One area we're less pleased with early on is visual fidelity. At times the game looks fantastic, but there are also some rather rough areas and a low core level of assets. This is easier to get past, strangely, on the TV, where the scale of environments compensates. The game does look rather choppy and fuzzy on the portable at times, though it just about holds up in terms of its framerate and performance. Though we've enjoyed the flexibility of dipping in on the move so far, this feels like a console game that looks and feels at its best - by quite a distance - on a TV.

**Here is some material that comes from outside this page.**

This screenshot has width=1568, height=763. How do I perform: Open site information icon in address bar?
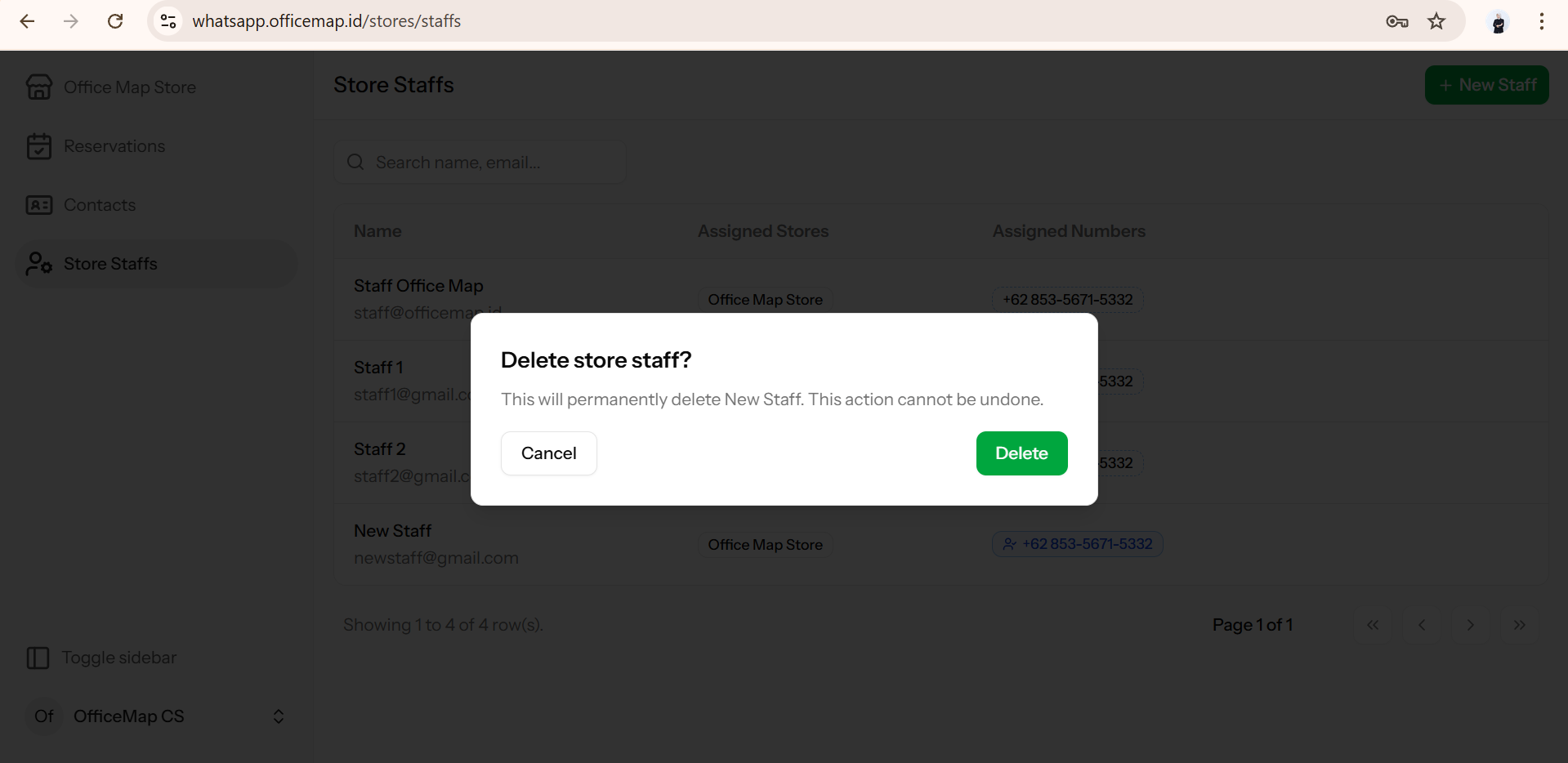tap(168, 21)
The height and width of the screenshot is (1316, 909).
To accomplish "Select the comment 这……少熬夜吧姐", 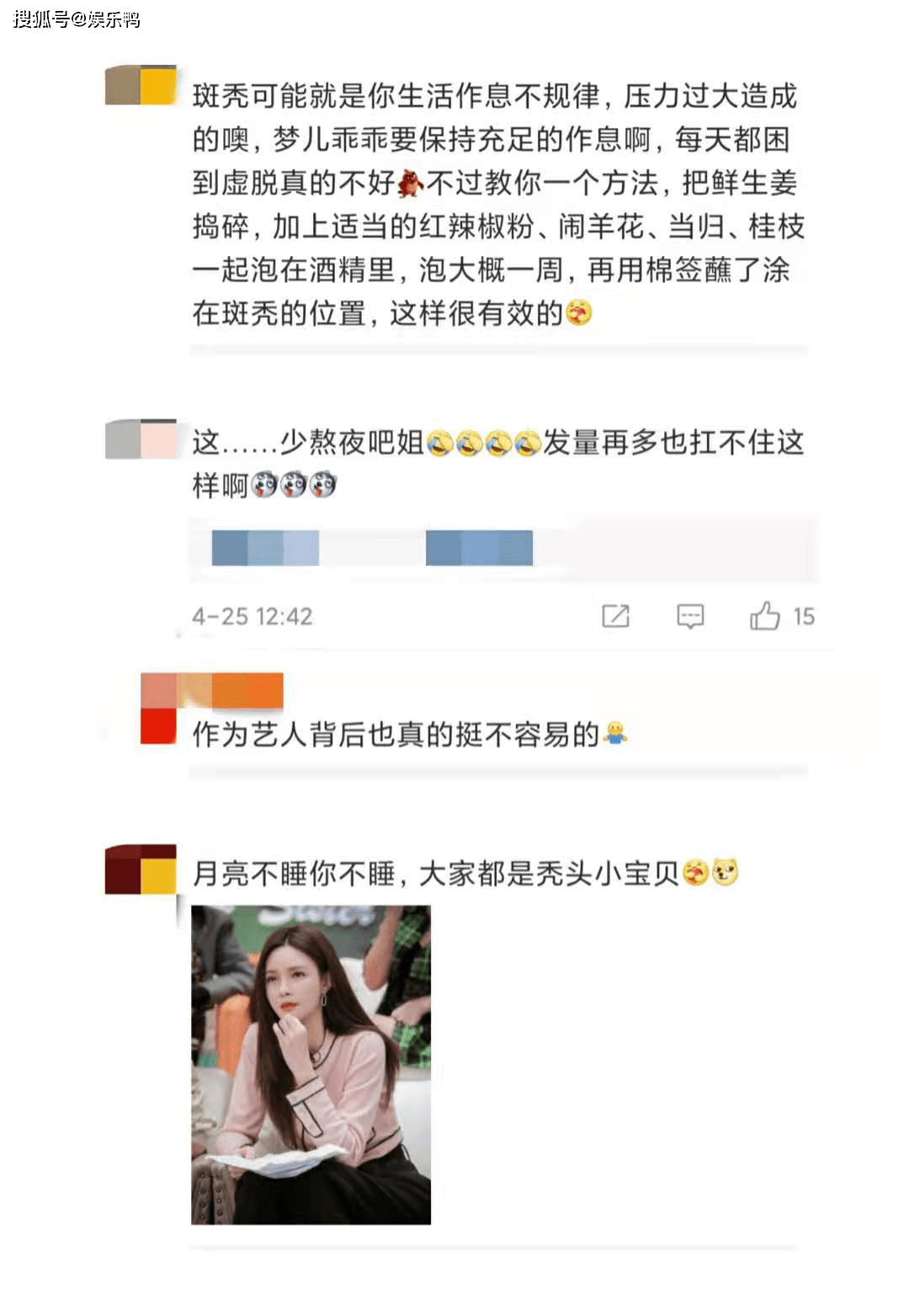I will tap(498, 463).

In terms of gameplay, the opening feels familiar to a series veteran, and as mentioned draws its broader style and approach from the Wii original as opposed to the Wii U spin-off. You gather as many resources as you can, pick fights with wildlife, work through scripted and at times exhilarating story set-pieces and then do it all again in a new, larger location. We've barely scratched the surface and have already visited three distinct areas, each with their own spin. There's also scope to dive off into sub-quests, but early on the game is quite keen to keep you on the story path; we'll see how much it opens up for sub-quest shenanigans later on.
New this time is the relationship between Drivers and Blades, and having gone through the early stages we're starting to see how this will play a role as a major evolution in the series. The core combat feels the same - characters auto-attack to charge 'Arts' that you then trigger. The Blades initially hover nearby, with their affinity reflected in the colour of the line between them and your character; as you attack you charge a special Art for your Blade, and this triggers a powerful attack. This also has levels, so you can hold off triggering this special to unleash an ever more powerful Blade assault later on.

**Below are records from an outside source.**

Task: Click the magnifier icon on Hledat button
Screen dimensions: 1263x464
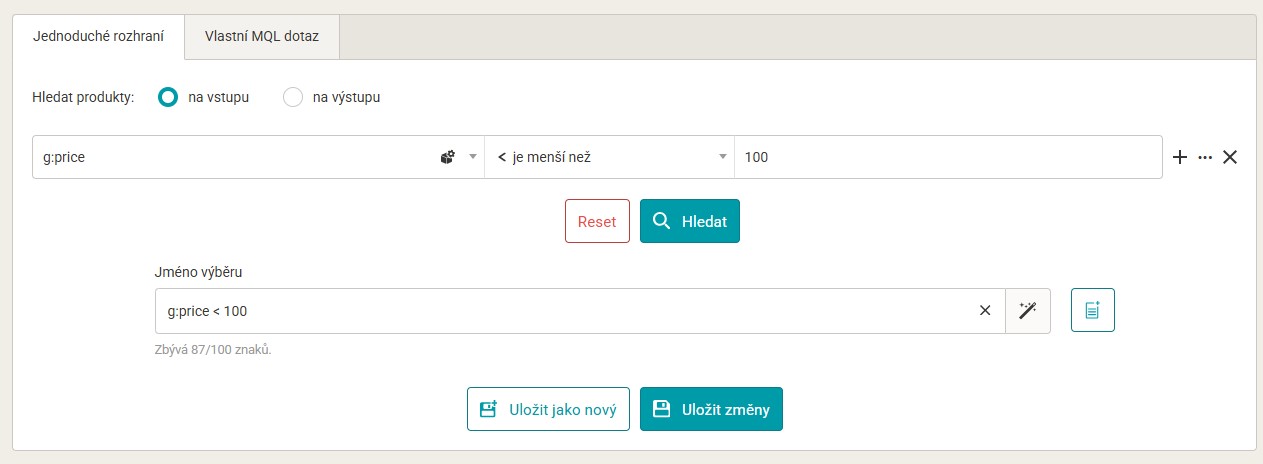Action: coord(661,221)
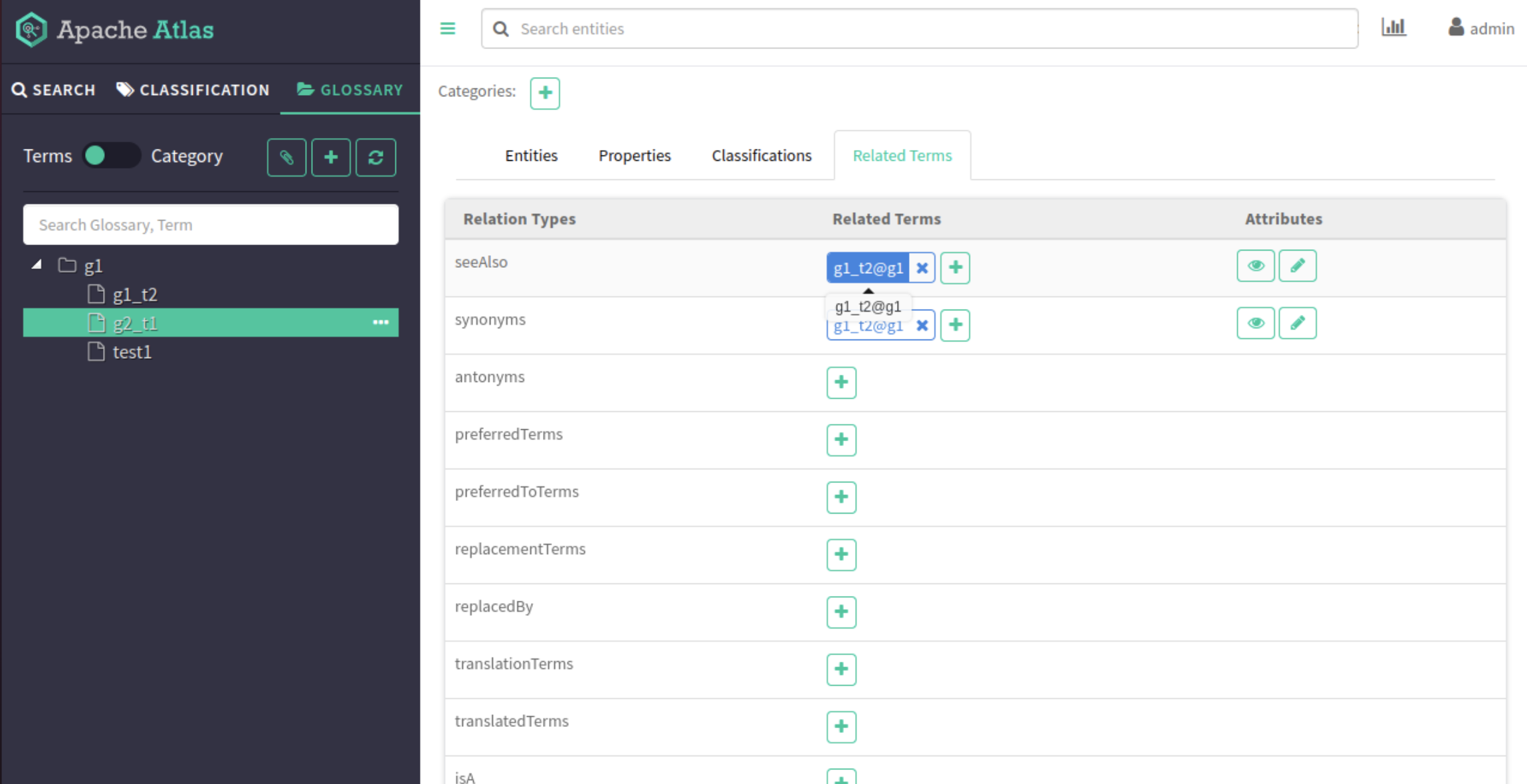Refresh the glossary tree

[375, 157]
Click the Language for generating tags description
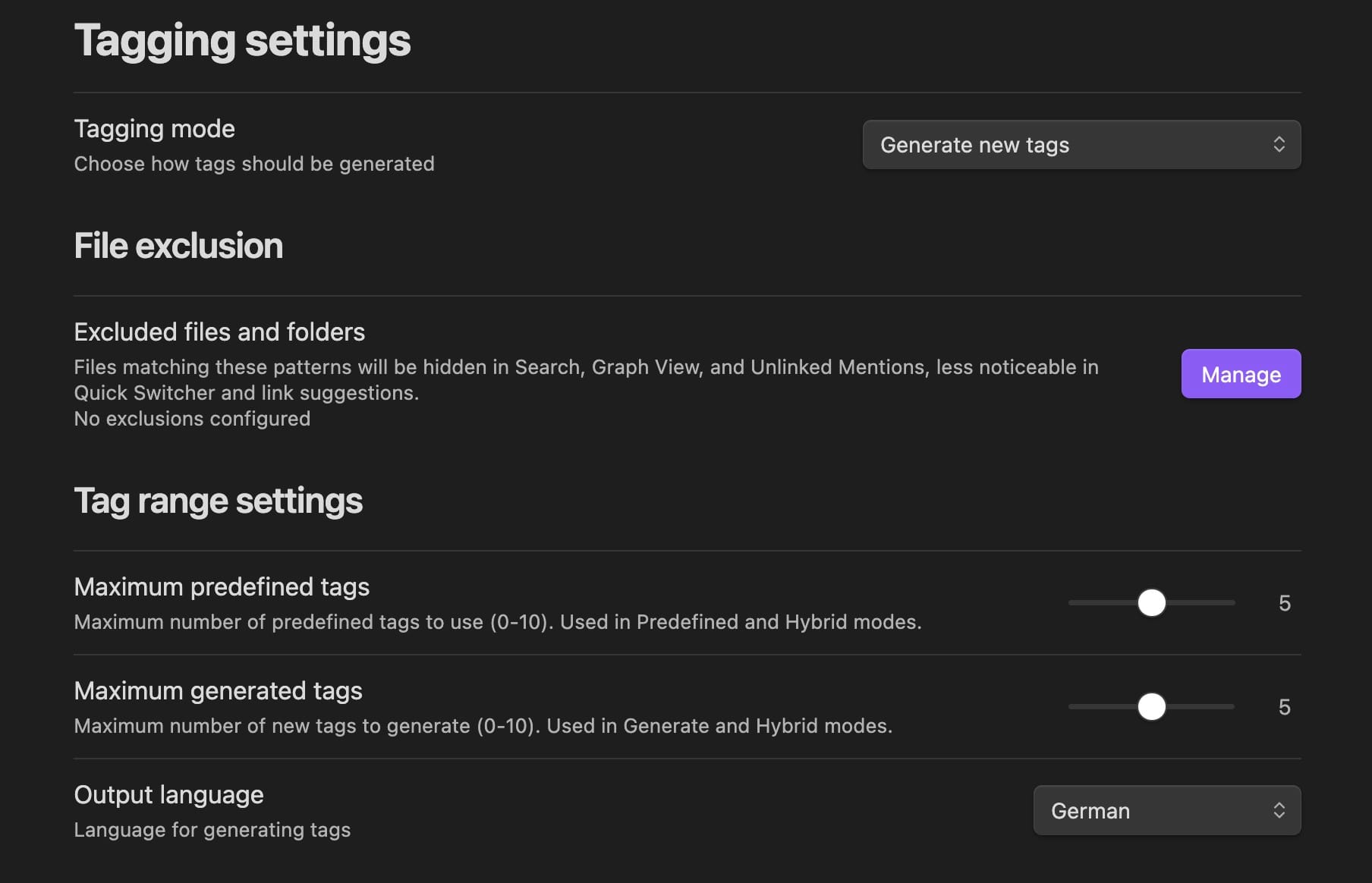This screenshot has width=1372, height=883. point(212,830)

Even in early skirmishes we can see the strategic potential for this feature. For example when in a team with another Driver / Blade you can bring together Blade combos, and elemental attacks also come into play. You're then introduced to the idea of creating new Blades as you can utilise more than one at a time - depending on which is in action your weapon and moves change, too. It's an interesting system, and while we're still mastering its intricacies it is intuitive as long as you pay attention to tutorial prompts and experiment in battles.

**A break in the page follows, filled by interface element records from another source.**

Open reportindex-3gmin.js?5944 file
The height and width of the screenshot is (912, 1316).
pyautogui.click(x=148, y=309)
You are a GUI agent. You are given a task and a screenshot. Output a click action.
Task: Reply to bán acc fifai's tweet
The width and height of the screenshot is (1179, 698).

Blades, then, feel like the key unique selling point for this one, along with the fact that it's a new cast, world and story to work through. The plot hasn't grabbed us as quickly as in the original, but it's done a decent job and has us intrigued. Like series predecessors there's some cringe-worthy writing and animations - and a few of the outfits and designs aren't to this writer's personal tastes - but the broad potential is there. Even in the opening half dozen hours some segments have had us on the edge of our seat, and there are attractive worlds in which to explore, potentially endlessly.
So far it's more of the Xenoblade gameplay we know and love, and the additions seem to be well thought out. Time will tell whether it'll be an evolution or generational revolution for the IP, but for now we're pleased to report that it's still delivering a very 'Monolith Soft' experience.